Aim of the exercise – The task requires repeating, word for word, the lines from the one with "This screenshot has width=960, height=464." through the end of the material, leaving out all pictures.

******************************

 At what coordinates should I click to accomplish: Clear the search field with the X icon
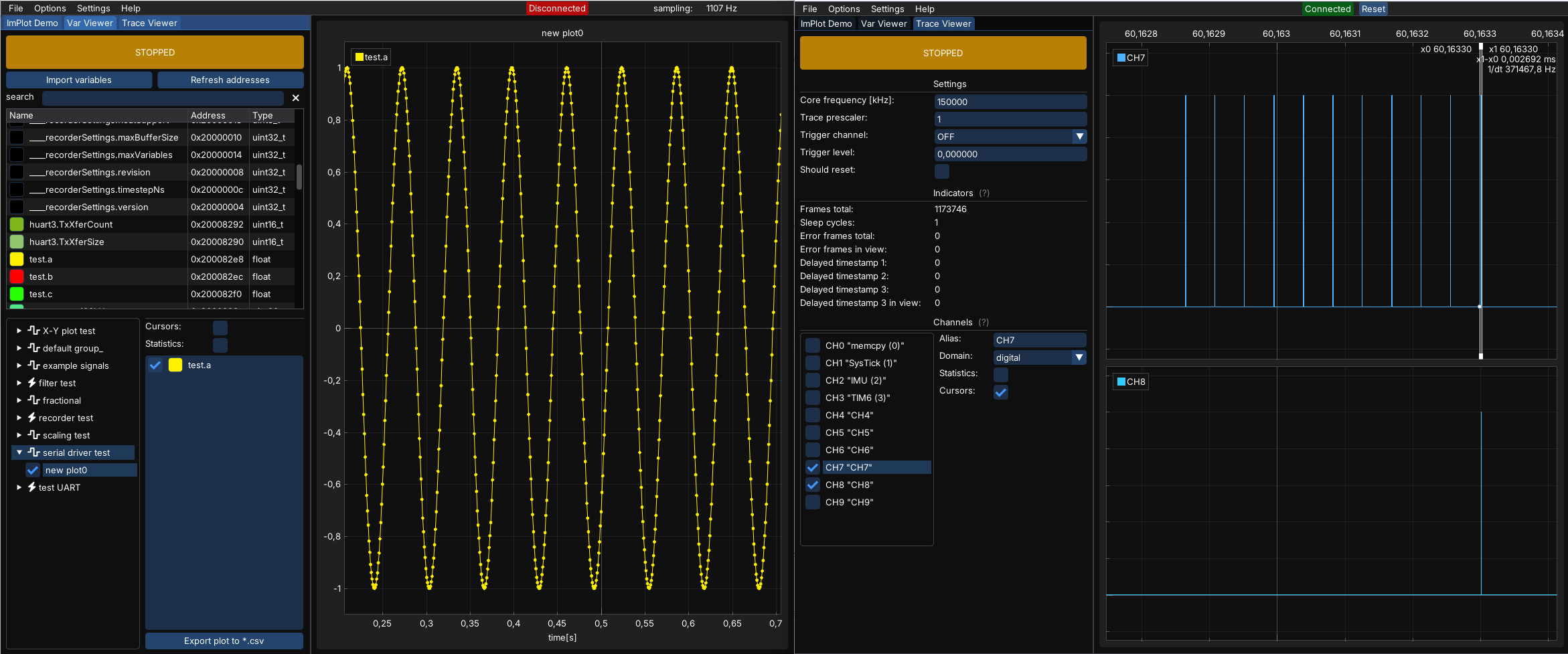(x=295, y=98)

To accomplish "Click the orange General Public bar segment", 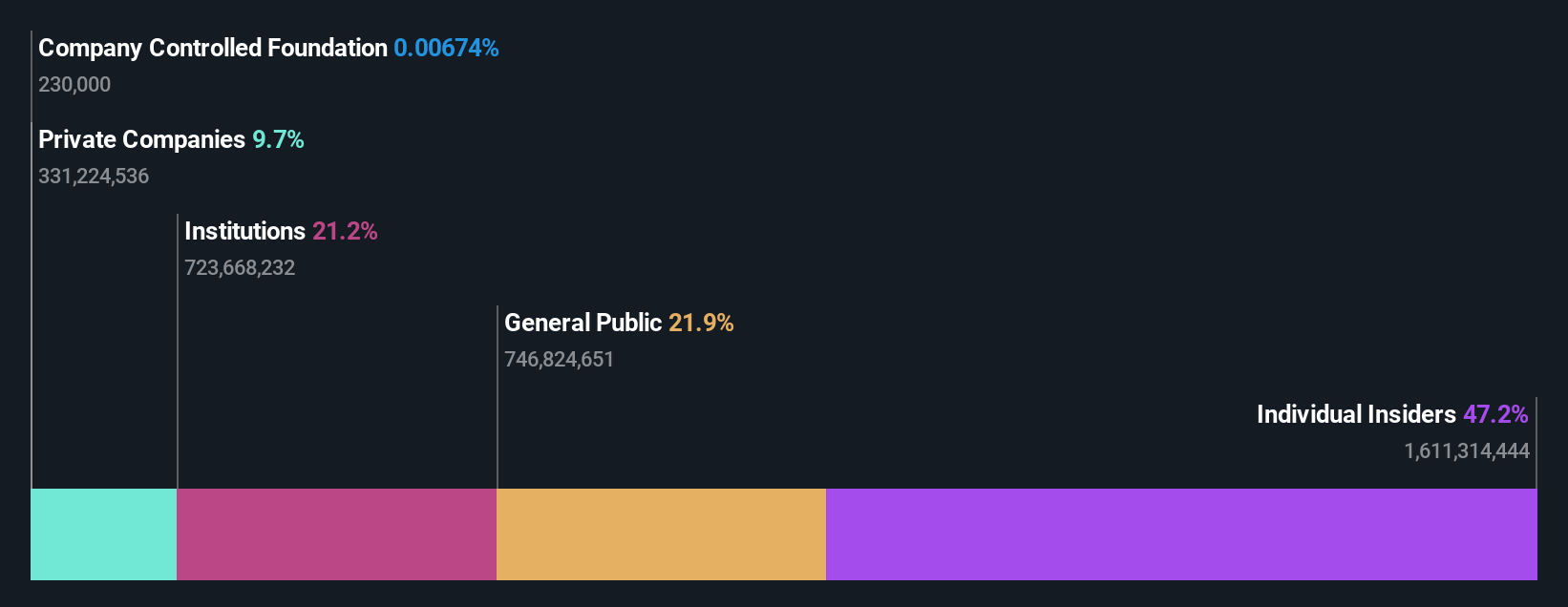I will pyautogui.click(x=662, y=534).
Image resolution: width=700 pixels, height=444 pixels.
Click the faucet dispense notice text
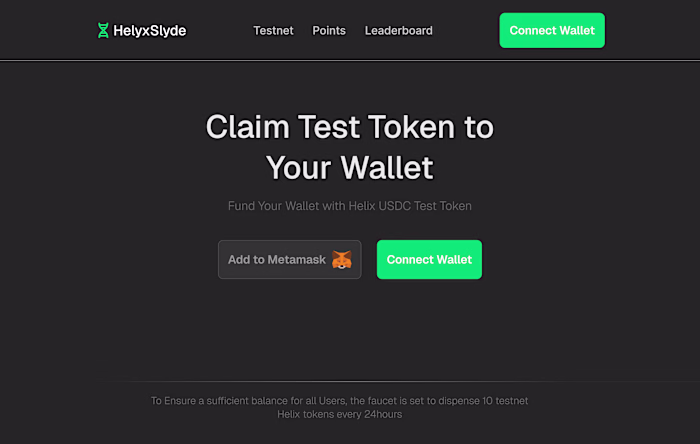click(x=339, y=407)
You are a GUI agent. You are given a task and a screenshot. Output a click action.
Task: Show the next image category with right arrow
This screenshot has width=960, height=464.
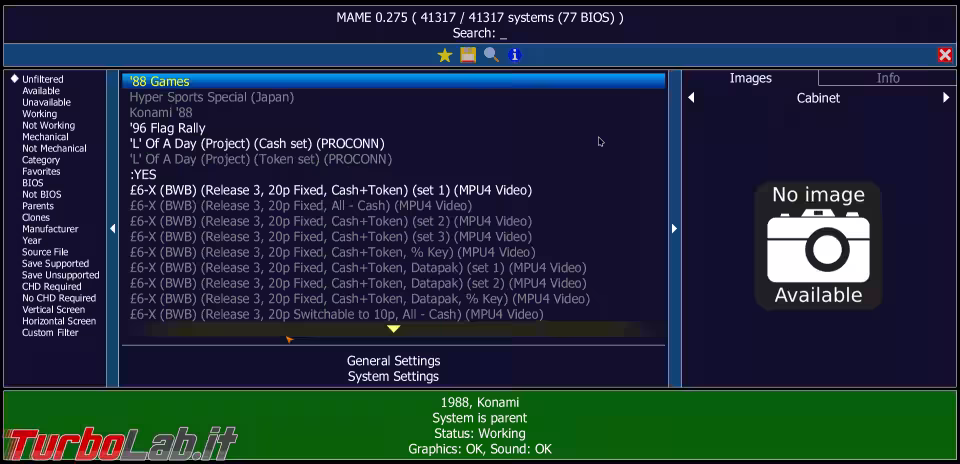click(x=946, y=98)
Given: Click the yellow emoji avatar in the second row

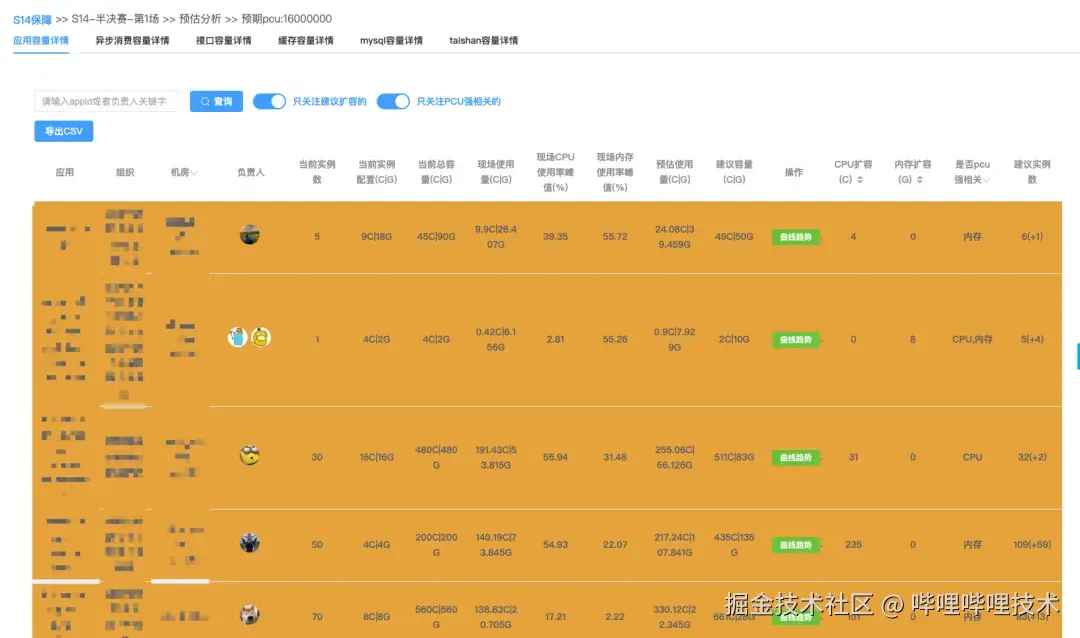Looking at the screenshot, I should [259, 337].
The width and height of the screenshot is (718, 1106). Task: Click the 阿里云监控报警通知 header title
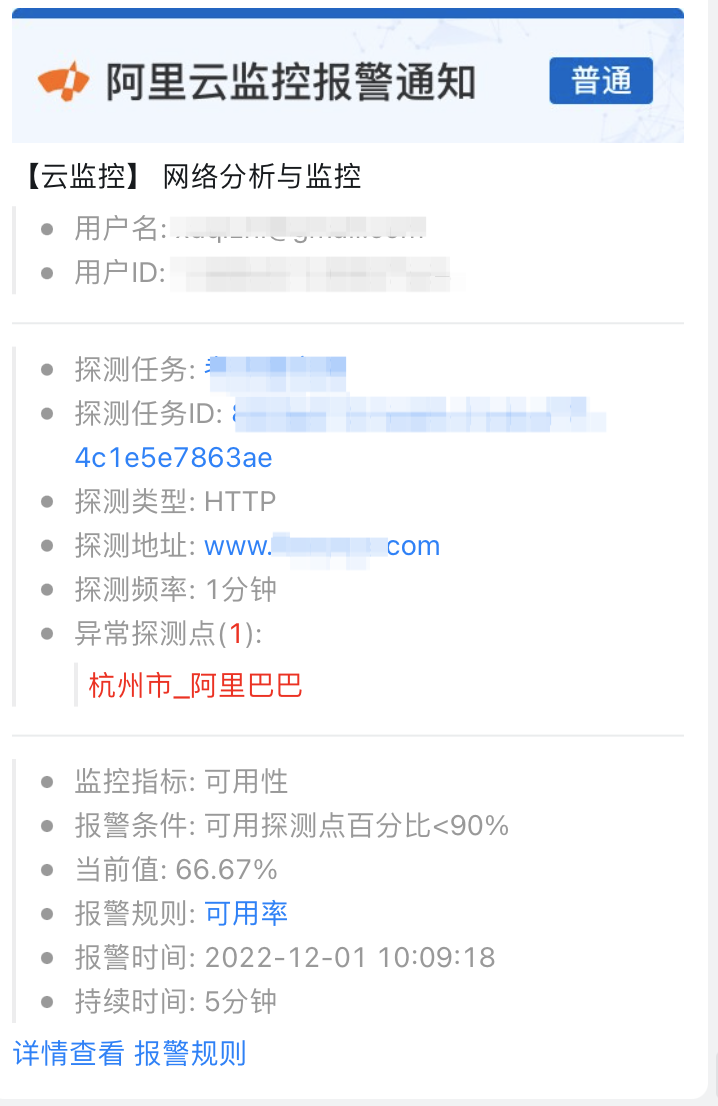pyautogui.click(x=291, y=82)
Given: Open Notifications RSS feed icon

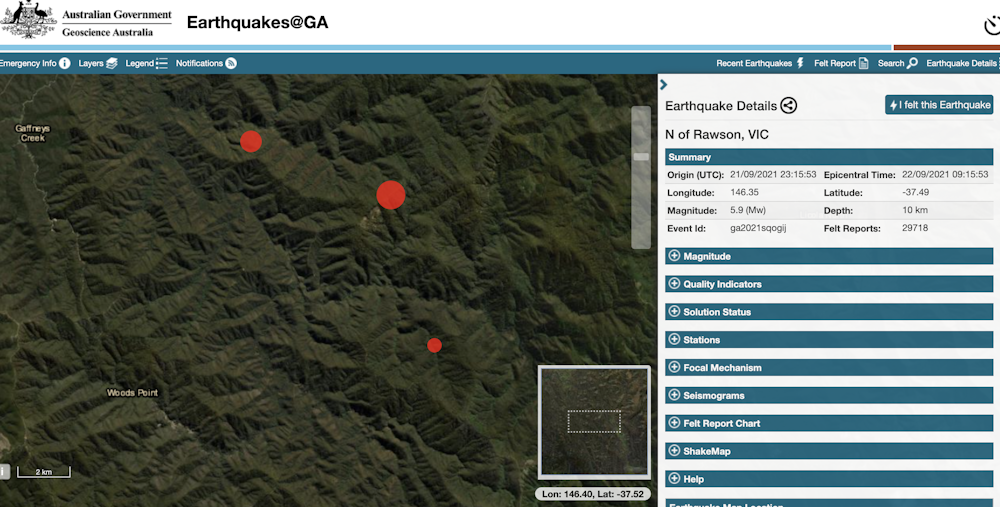Looking at the screenshot, I should [231, 63].
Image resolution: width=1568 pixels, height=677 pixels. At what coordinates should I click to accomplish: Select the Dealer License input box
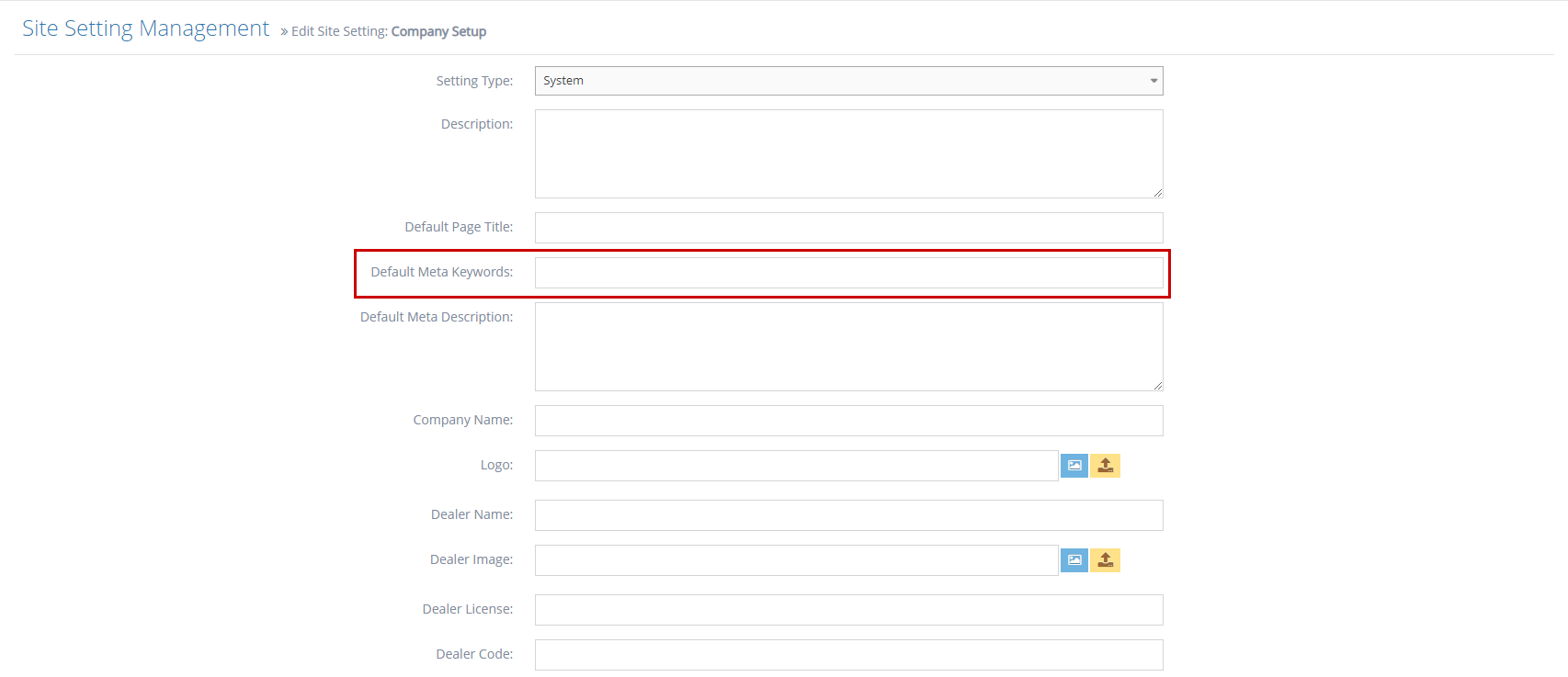[x=848, y=610]
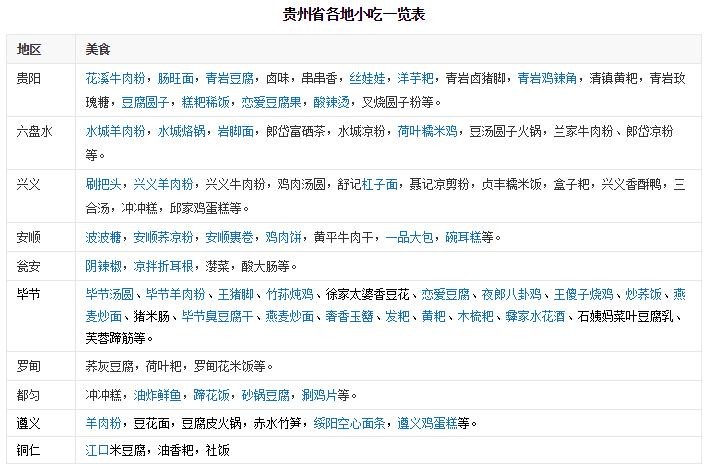Click the 美食 column header

tap(98, 49)

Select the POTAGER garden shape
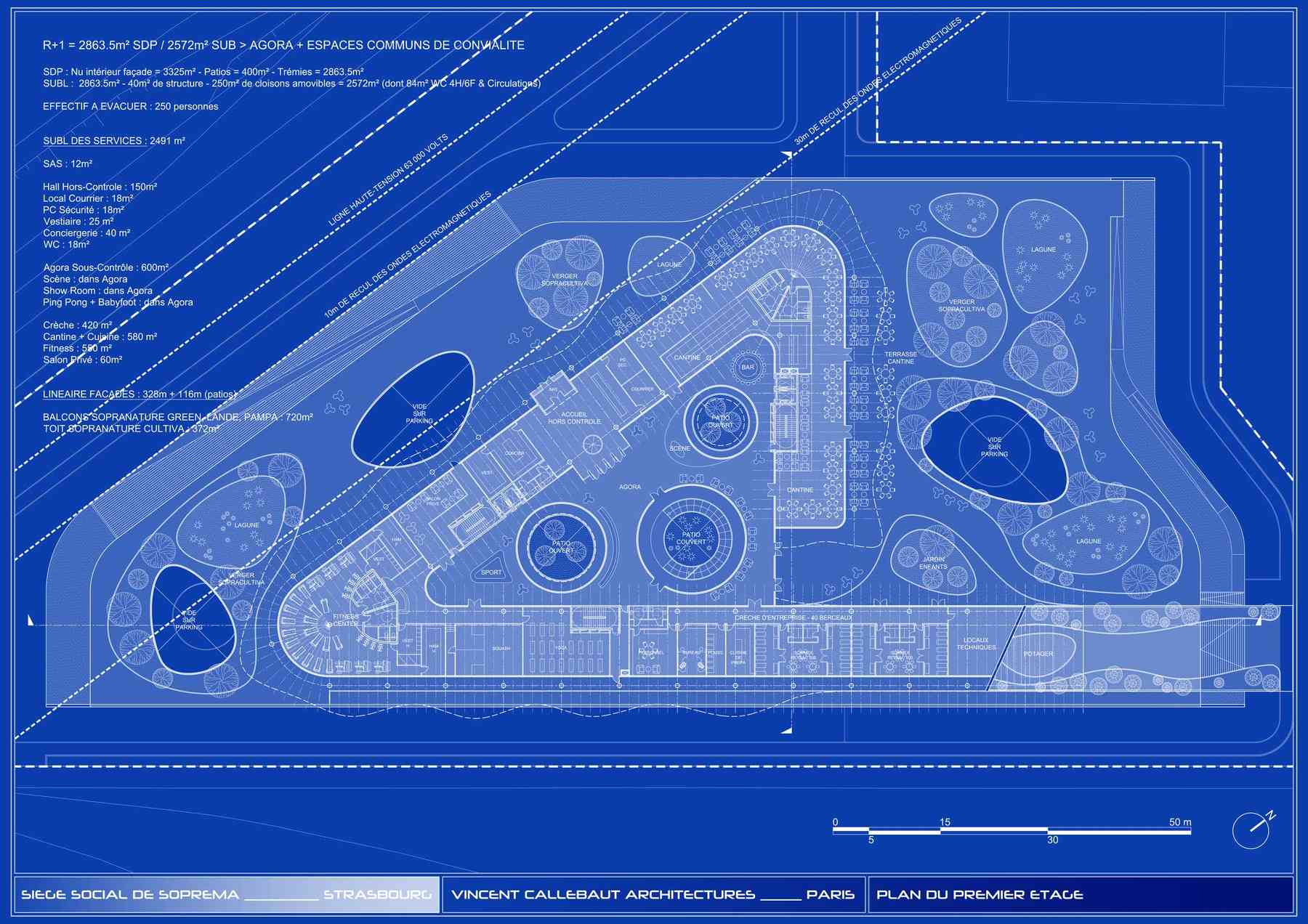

******************************

Solution for this problem –
This screenshot has width=960, height=464.
click(x=946, y=98)
Given: Click the yellow emoji avatar in the second row

Looking at the screenshot, I should [259, 337].
The width and height of the screenshot is (718, 1106). Task: Click the 阿里云监控报警通知 header title
pyautogui.click(x=291, y=82)
Given: Open Notifications RSS feed icon

Looking at the screenshot, I should [231, 63].
Image resolution: width=1568 pixels, height=677 pixels. At what coordinates should I click to accomplish: Select the Dealer License input box
[x=848, y=610]
Click the 美食 column header

tap(98, 49)

Select the POTAGER garden shape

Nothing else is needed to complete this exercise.